Travel retail group’s shares will have a lot of catching up to do after suspension is lifted

The real mess will be net income level

The real mess will be net income level

 

Datalex shares, suspended since late April after the company failed to publish full-year figures by a regulatory deadline, will have a lot of catching up to do when they are finally tradable again.

News on Wednesday that EY, auditors to the troubled travel retail group, has reported the company to the Registrar for Companies for failing to keep adequate accounts last year are the clearest sign yet that the results are – finally – imminent.

EY’s move is largely procedural. The market has known since mid-January that Datalex’s published sales and earnings for the first half of 2018 were overstated.

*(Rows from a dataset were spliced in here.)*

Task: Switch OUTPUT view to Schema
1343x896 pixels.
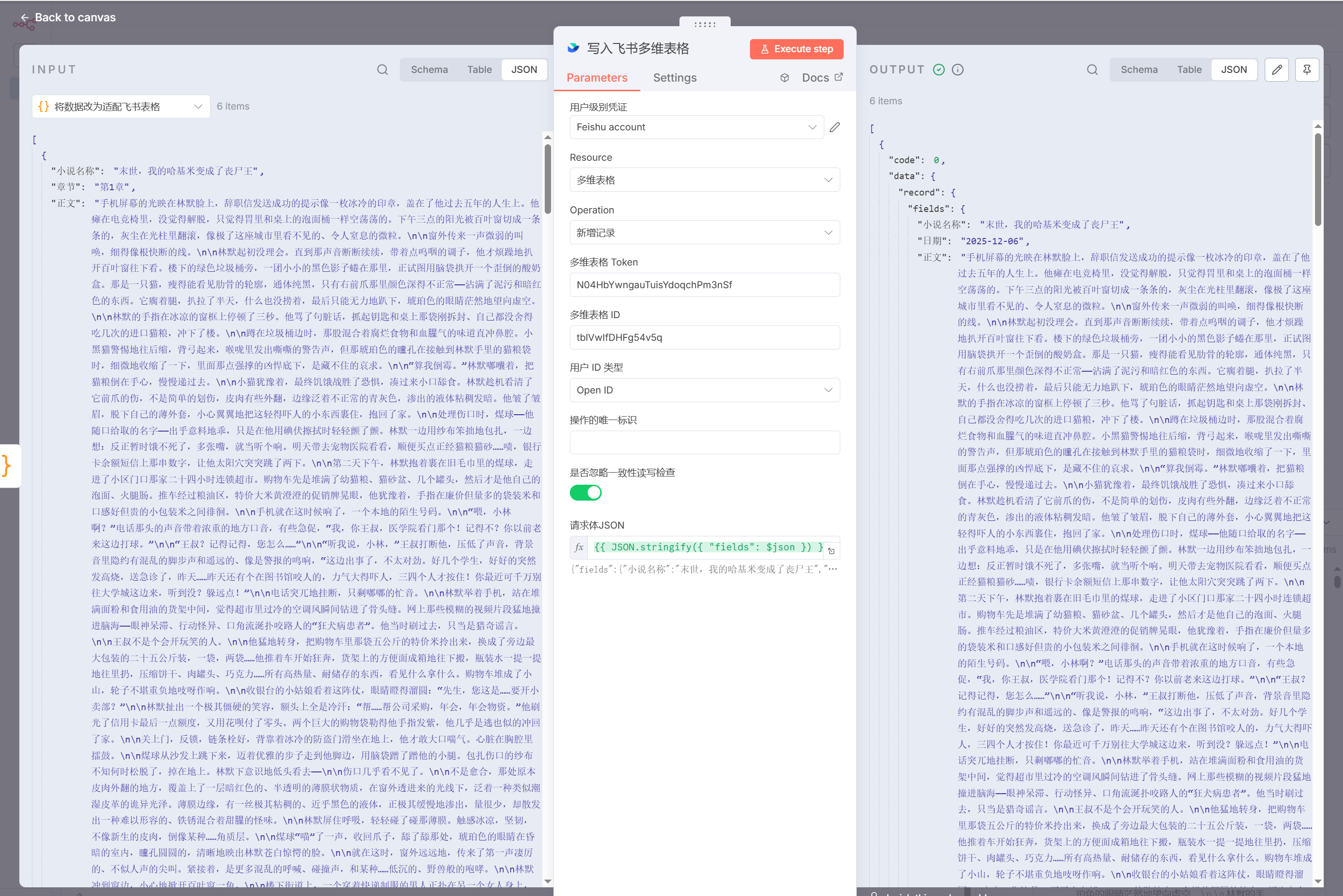Action: click(1138, 70)
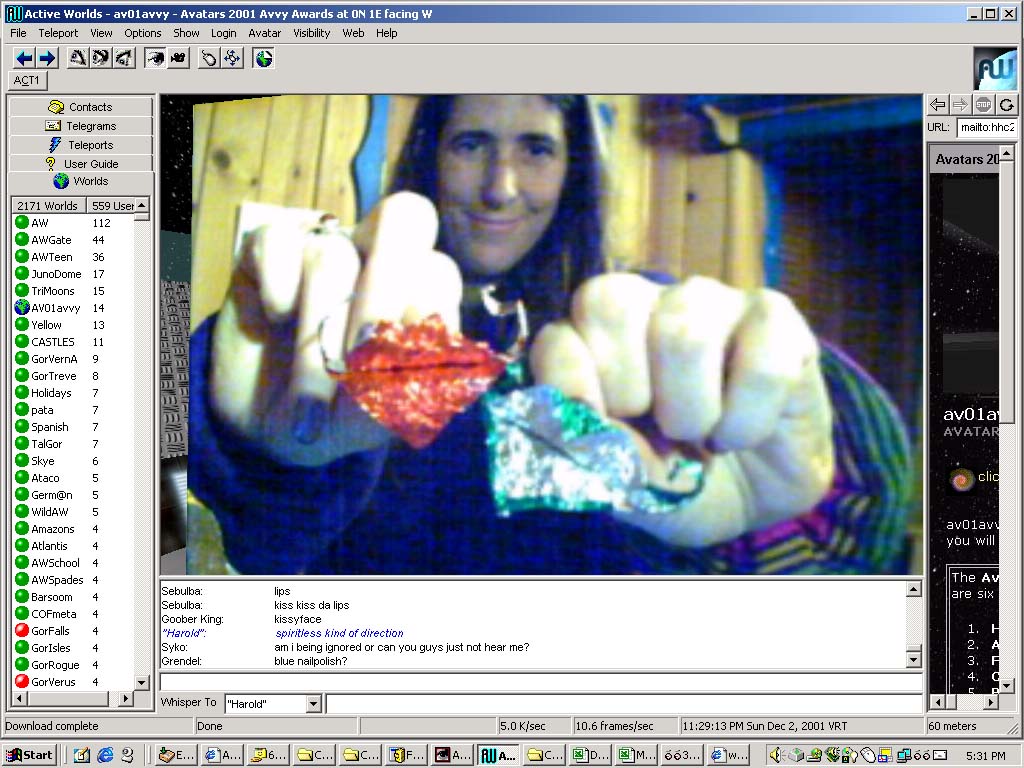Viewport: 1024px width, 768px height.
Task: Open the Telegrams panel
Action: coord(81,126)
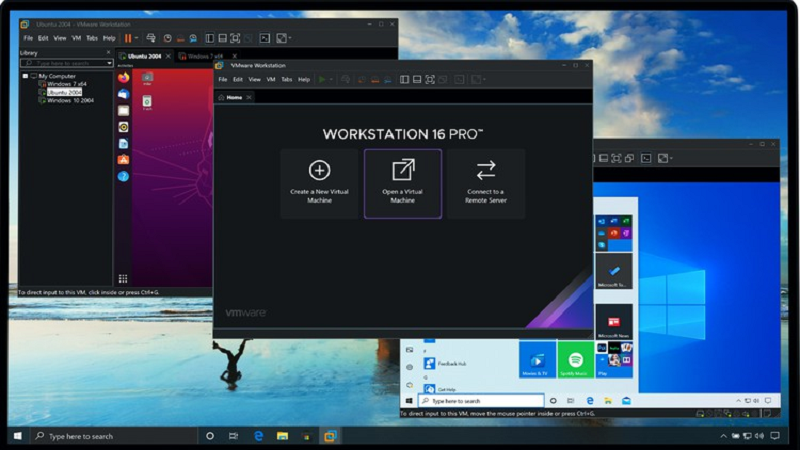Select Windows 10 2004 in the Library tree
800x450 pixels.
click(x=70, y=100)
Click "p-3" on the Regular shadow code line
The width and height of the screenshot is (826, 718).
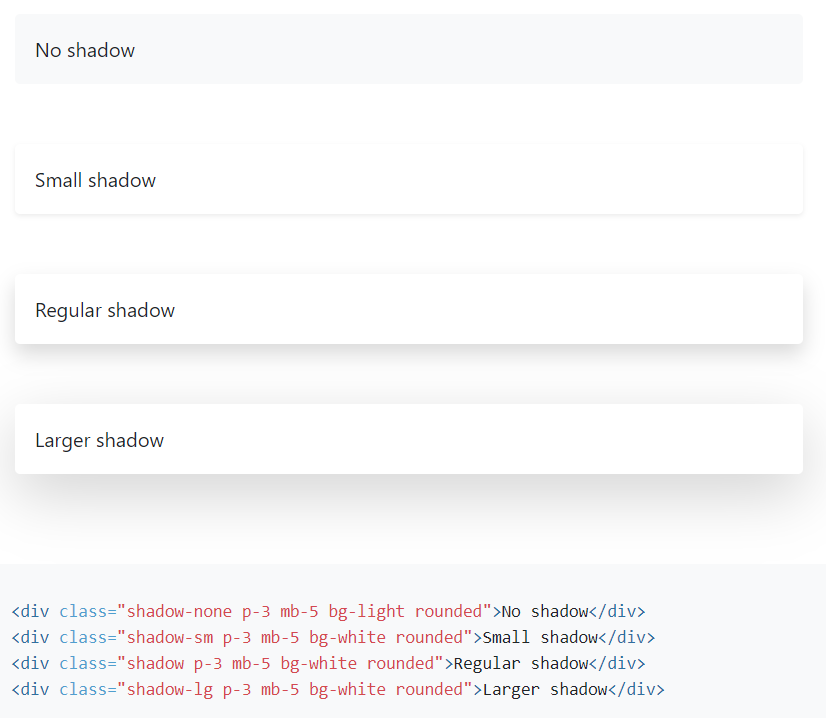(208, 663)
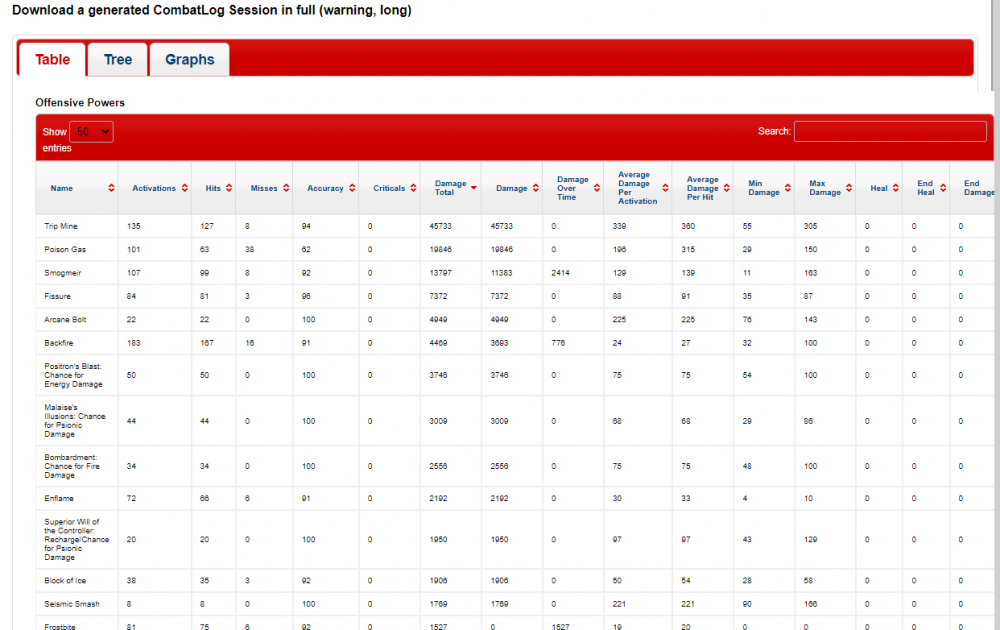This screenshot has height=630, width=1000.
Task: Open the Show entries dropdown set to 50
Action: (x=91, y=132)
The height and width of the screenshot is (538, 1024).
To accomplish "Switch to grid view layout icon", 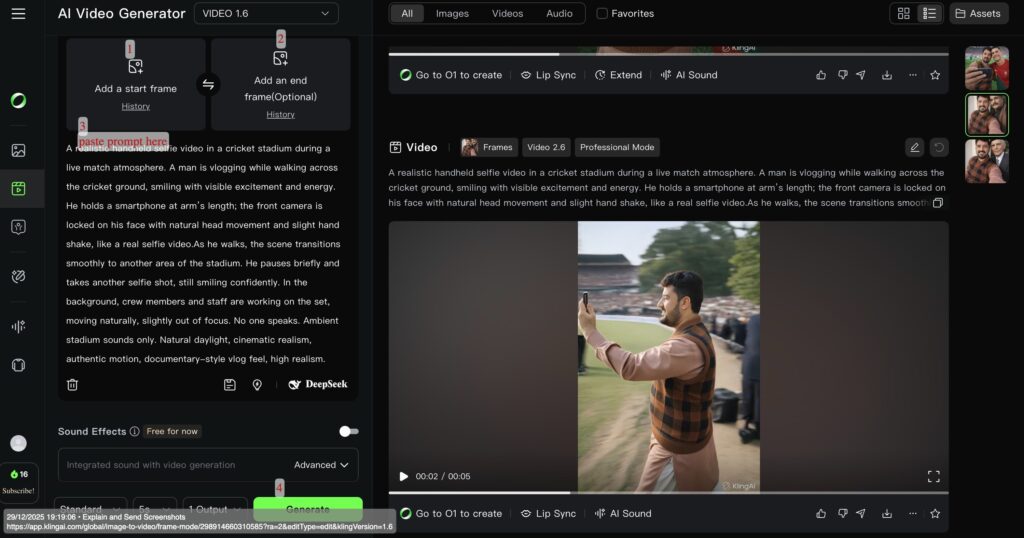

This was confirmed by a PwC report for the board in May, which identified “significant accounting irregularities”.

Datalex warned in January that it expected its 2018 earnings before interest, tax, depreciation and amortisation (ebitda) would amount to a loss of $4 million (€3.6 million), some $20 million below that the market had expected. However, it revealed last month that the loss would be 50 per cent wider.

The real mess will be net income level. The company’s acting chief executive, Sean Corkery, and recently appointed chief financial officer, Niall O’Sullivan, also told the market last month that they were reviewing the company’s “investment in product development and expect to report a significant exceptional cost”.

Translation: expect most of Datalex’s $26.2 million of research and development costs that had been converted into assets in recent years, rather than taken as an expense against profits, to be written off.

Datalex was forced to resort to a €10 million funding line from its main shareholder, billionaire Dermot Desmond, in March as it burned through cash. Investors will be keeping a close eye on the “post-balance sheet events” section of the annual report to get the latest on its cash position.